* _DATA TO USE_
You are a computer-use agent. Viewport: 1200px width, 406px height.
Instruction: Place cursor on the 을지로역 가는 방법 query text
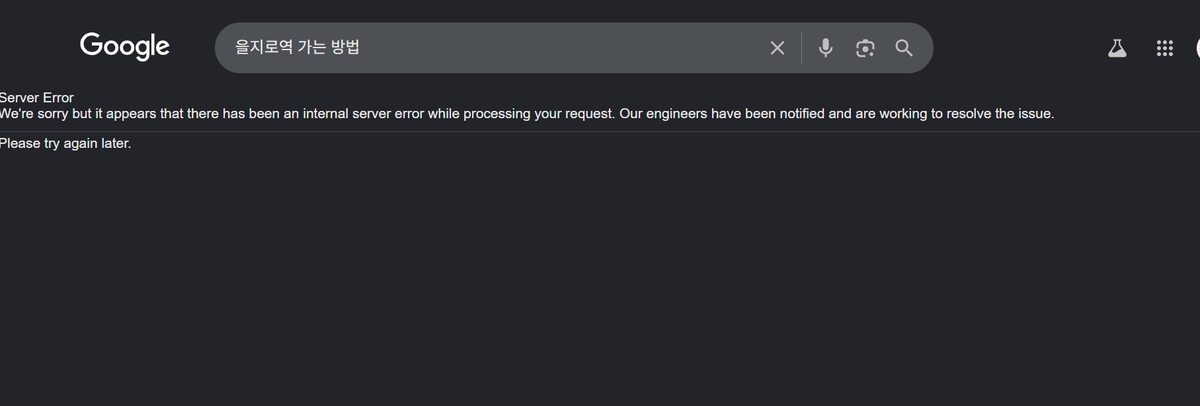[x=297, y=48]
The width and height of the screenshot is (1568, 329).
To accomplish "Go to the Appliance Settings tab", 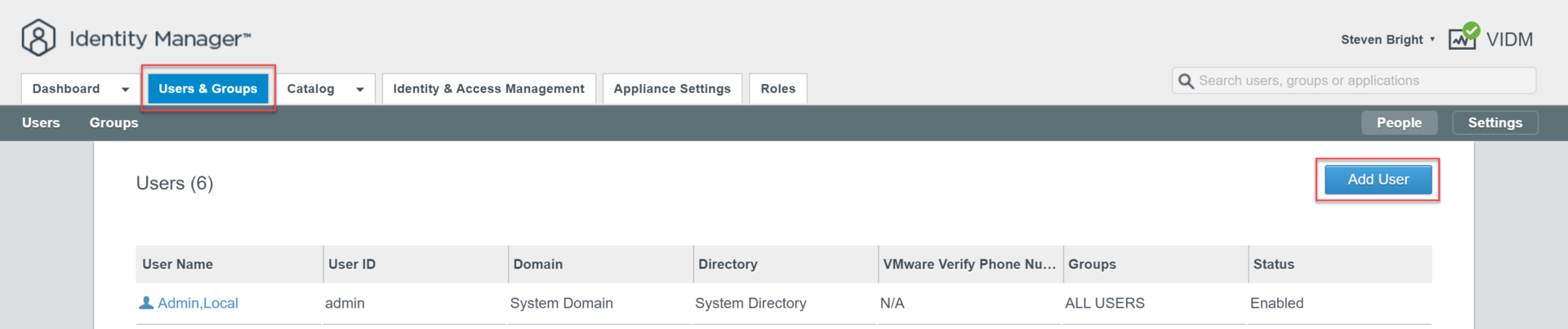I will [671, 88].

* _WHAT THIS TASK INVOLVES_
Select every line in the records above that contains the word "width" and copy each of those lines in full.

* _EXERCISE RESPONSE_
You are a computer-use agent. Viewport: 1200px width, 406px height.
The width and height of the screenshot is (1568, 329).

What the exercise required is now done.